Investors must embrace volatility of a brutal market - Business First of Columbus:

andreychukuze.blogspot.com
Surely, the fallout from the increasingly complex, opaque and crookedlyh engineered dealings out of the financial sector over the past decades have made talking about capital marketsa (I’m sure that reading abouft it has been even harder). Gettint an answer to questions like “What’s going on the markets?” must be somethinh akin to hearing an astrophysicisty explain how the universe began. In both you regret asking the question in the first ThatAdam Smith’s invisible hand has givebn way to the visible fist of government makese things even more complicated and riskier.
And yet, amids t this unprecedented change in the scope and direction of American fiscal andmonetargy policy, investors must truly pay attention to and take advantagse of what could be a long time marked by volatility and overal blandness (and that’s if we’re lucky). The “V-shaped” bottom and economic “green everyone is hoping for, and most are investinh in, is at best optimistic speculation. the fiscal mess that’s getting irrevocably worse. The current annuak deficit of $1.5 trillion is 10 percent of GDP and it’s growing.
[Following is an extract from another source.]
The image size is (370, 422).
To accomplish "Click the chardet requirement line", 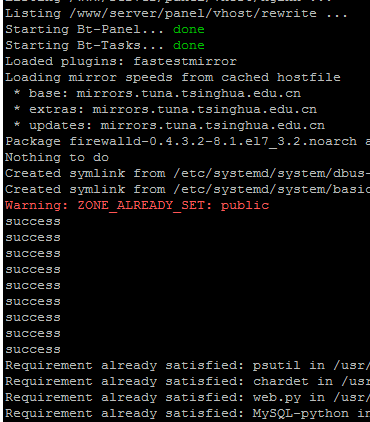I will click(188, 382).
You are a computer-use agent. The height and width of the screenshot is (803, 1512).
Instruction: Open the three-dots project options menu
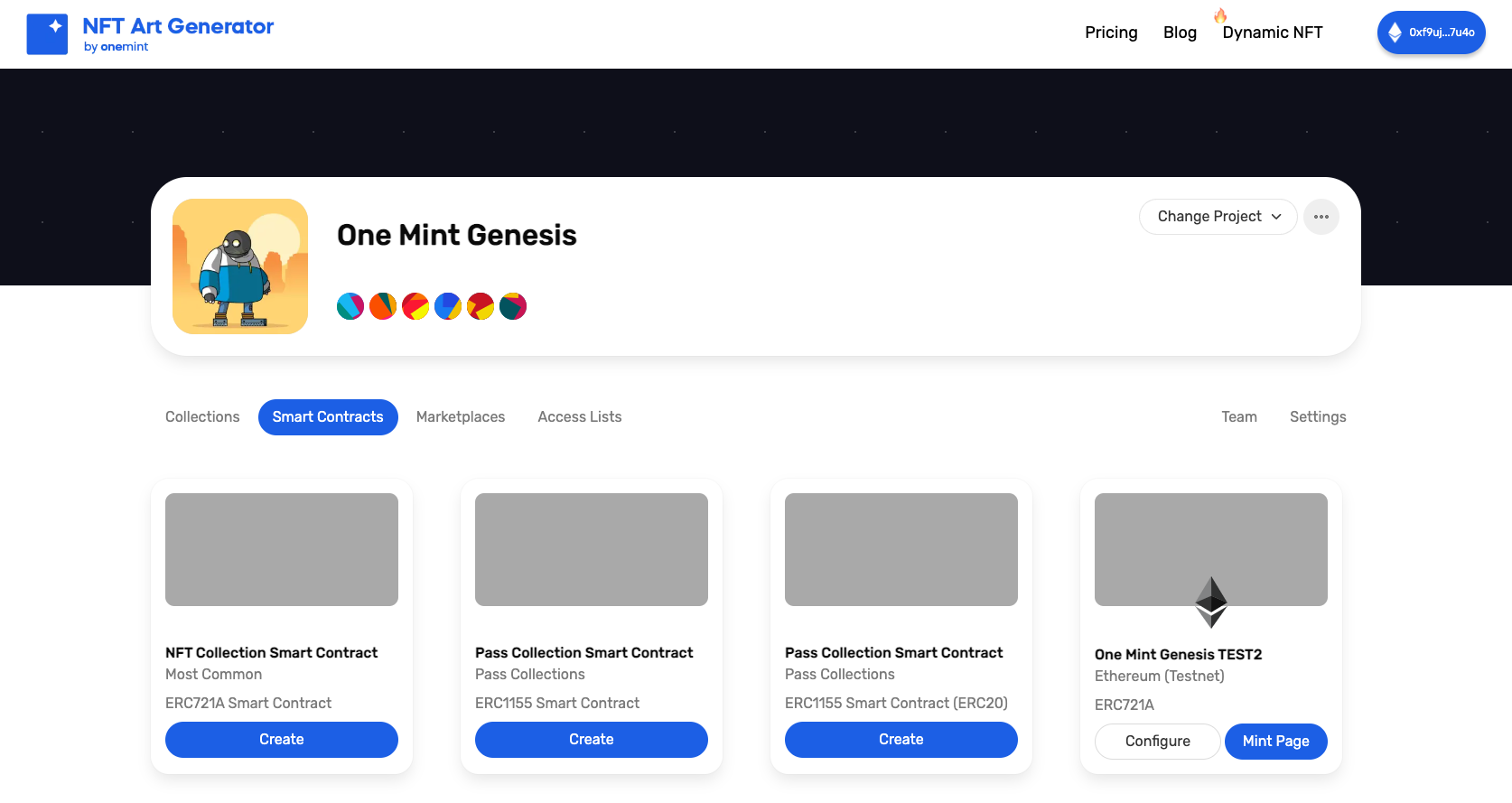1321,217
America’s totakl debt-to-GDP ratio currently stands near 50 percent and that figurwe is scheduled to grow to 100 percenr in fiveyears — a leve l many countries have experienced as the point of no return. These deficits don’ t include the huge costs of a coming universaolhealth care, and they certainly don’t include Social Security, Medicare and Medicai d — three programs representing a $40-$50 trillion liabilitgy in present value terms.
Economic growth will not likelthelp much, especially the lukewarm 2 percent GDP varietyt (not the 4 percen t kind we’ve been accustomed to) that will accommodatr a new era of bigger government, highert taxes and regulation, and an emphasis on partnerships and income redistributiobn instead of free market, libertaria capitalism and growth. Monetary policy is only increasing longer-term riskas to the economy. The Federal Reserve is not only printinh money and lending it for freeto it’s also buying debts of all shapeds and sizes with thoses newly printed dollars, including Treasuryg bonds at a near $400 billion annual clip and anothere $1 trillion of mortgage-related debt. The U.
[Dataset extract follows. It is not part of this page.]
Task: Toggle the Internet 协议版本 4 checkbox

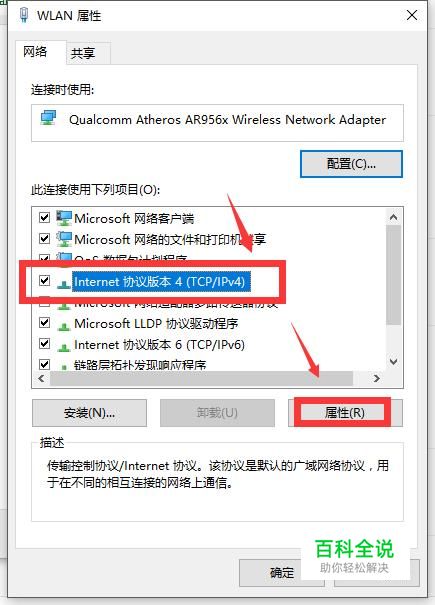Action: click(x=45, y=280)
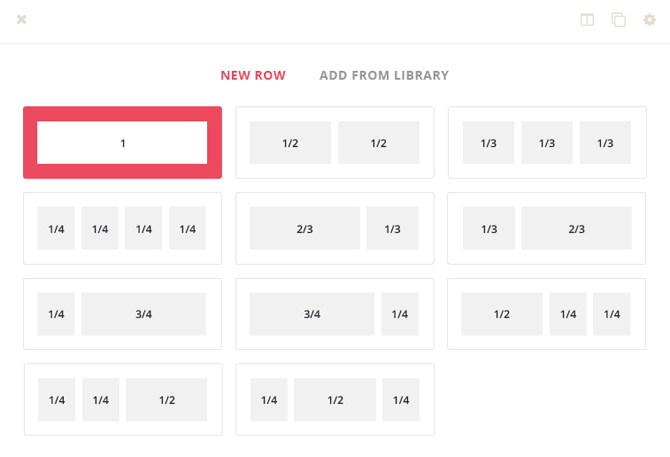The width and height of the screenshot is (670, 457).
Task: Click the 2/3 block in the 2/3 + 1/3 layout
Action: pos(305,228)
S. is now debt, thereby adding dollars to a systemn that is already flushwith cash. The success (or of individual investors lies in gettin right afew “bigger-picture” questions, such as: At what pointt do investors — not just in the U.S. but globally begin to believe that lending to anyonrin dollars, including the U.S. government, at low fixed ratex and long maturities, is madness? In other words, when does the dollar collapse as Chinaw and the other Asian saversdecided they’re better off diversifying their savings into othet assets? This and other “forest-from-the-trees” questions are perhapws all that matter going forward.
Without that, looking at whethefr this 4 percent bond is worth buying or that stock at 15 timed earnings orthat bank’s CD — is likelyt a futile if not dangerous exercise. If America’s greart experiment with borrowing and printing money doesn’t work, we may be looking at a worlrd of overall lower disposable permanently lower economic growth and much higher inflation and interest rates with fewer If that time those who bought and sat on equitty mutual funds or even longer-term bonds will find out that what they thought was “cheap” was just a figmentr of a bygone time when the dollaer was king, rates and inflation were low, and capitalism was relativelgy unbridled.
By the looks of it, that era is Perhaps the only ones who will reallhy make money are those who canpay attention, pounce on fleeting opportunities and embrace the volatility of a market that will be bruta l to most.